Tugas yang Dikerjakan ::
[a] Apakah pernyataan berikut sesuai dengan cerita tentang tetangga kecil? Untuk setiap pernyataan, jawab ya atau tidak dan kutip kata-kata penentunya dari cerita itu. (i) Jalan yang dilewati sepulang sekolah adalah jalan pintas menuju rumah. (ii) Anak-anak di lorong itu berusia dua hingga sepuluh tahun. (iii) Sejak awal anak-anak itu langsung menyapa dengan riang.
[b] Menurut cerita tentang tetangga kecil, apa yang dilakukan bocah itu setelah bersalaman?

Bacaan yang Diberikan ::
Romantika Tetangga Mak Encin
Wirda Aina 27 Februari 2015Saban hari saya pulang sekolah melewati jalanan belakang rumah warga, jalan pintas menuju rumah. Disepanjang lorong itu suara riuh rendah tawa dan tangis anak-anak. Anak-anak berusia dua hingga tujuh tahun yang tak jemu bermain-main dengan asyik dan, hmm…., ribut!
Awalnya, tetangga kecil saya kalem-kalem saja, dengan saya mereka terlihat malu-malu dan kadang cuek-cuek saja (sekali lagi itu awalnya J). Hingga akhirnya, setelah lumayan lama dan saya cukup sering dilihat mereka hilir mudik di daerah rumah mereka, para tetangga kecil ini mulai melakukan improvisasi.
Suatu hari, Salah satu dari mereka, memandang saya dari jauh dan tersenyum-senyum. Nah, melihat saya lewat, bocah itu langsung menyapa dengan riang, “Bu guruu…ikum….”ujarnya dengan cempreng sambil mengangsurkan tangan pada saya. Bersalaman, lalu meletakkan punggung tangan saya di jidatnya; ikum. Perilaku bocah ini ternyata menginspirasi teman-temannya untuk alasan yang tidak begitu saya mengerti. Sambil lalu, saya menyelesaikan aktivitas ikum-ikum itu segera dan ber-dadah-dadah ria pada mereka yang terus memanggil saya dengan sumringah hingga saya menghilang dipembelokan. Haddeh…..

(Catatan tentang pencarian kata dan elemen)
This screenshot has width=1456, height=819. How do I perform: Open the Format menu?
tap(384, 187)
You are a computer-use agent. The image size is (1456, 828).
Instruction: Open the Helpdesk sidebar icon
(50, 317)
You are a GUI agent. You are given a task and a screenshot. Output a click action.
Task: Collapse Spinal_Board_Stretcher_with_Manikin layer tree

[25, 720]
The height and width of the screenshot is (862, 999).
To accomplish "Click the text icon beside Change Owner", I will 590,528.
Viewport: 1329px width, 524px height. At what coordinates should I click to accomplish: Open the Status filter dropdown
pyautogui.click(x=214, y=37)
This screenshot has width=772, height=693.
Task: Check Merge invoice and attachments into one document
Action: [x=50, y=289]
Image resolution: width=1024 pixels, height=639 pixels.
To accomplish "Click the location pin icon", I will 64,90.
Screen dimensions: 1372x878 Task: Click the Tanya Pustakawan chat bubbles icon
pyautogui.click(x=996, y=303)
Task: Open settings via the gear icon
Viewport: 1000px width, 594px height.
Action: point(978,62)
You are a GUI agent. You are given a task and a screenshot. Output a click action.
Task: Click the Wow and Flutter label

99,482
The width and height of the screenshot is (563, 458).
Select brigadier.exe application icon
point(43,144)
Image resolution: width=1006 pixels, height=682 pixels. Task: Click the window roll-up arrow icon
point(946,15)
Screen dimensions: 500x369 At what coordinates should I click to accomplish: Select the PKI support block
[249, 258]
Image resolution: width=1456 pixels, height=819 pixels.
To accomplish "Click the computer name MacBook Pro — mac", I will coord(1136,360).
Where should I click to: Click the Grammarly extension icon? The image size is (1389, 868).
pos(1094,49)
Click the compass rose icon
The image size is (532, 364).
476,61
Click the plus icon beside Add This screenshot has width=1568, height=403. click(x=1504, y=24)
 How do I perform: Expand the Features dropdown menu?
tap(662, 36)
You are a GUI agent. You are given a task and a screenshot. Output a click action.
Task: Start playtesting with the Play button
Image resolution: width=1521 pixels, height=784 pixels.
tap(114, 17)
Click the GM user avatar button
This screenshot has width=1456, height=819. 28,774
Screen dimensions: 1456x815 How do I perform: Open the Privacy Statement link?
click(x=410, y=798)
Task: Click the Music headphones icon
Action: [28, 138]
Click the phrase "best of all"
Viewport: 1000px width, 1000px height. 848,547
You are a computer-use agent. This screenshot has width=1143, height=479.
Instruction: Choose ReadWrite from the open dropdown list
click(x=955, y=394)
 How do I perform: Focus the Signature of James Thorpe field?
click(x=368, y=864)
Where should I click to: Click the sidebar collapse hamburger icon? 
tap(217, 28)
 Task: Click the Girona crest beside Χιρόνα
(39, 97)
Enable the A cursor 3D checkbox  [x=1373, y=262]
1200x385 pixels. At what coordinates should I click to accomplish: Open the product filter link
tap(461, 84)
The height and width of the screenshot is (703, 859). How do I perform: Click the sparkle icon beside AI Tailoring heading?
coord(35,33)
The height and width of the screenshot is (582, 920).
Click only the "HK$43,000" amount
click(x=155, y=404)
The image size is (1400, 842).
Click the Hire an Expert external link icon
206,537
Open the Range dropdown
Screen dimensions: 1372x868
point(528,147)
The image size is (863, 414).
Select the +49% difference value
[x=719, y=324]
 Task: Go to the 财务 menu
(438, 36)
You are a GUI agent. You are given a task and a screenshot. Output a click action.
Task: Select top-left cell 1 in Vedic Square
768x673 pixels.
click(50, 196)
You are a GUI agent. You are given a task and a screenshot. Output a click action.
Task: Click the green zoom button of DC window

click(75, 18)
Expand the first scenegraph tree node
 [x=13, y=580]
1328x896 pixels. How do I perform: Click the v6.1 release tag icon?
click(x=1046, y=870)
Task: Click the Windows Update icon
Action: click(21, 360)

Jawaban Tugas ::
[a]
(i) Ya: "jalan pintas menuju rumah".
(ii) Tidak: "Anak-anak berusia dua hingga tujuh tahun".
(iii) Tidak: "Awalnya, tetangga kecil saya kalem-kalem saja".

[b] Bocah itu meletakkan punggung tangan si pencerita di jidatnya.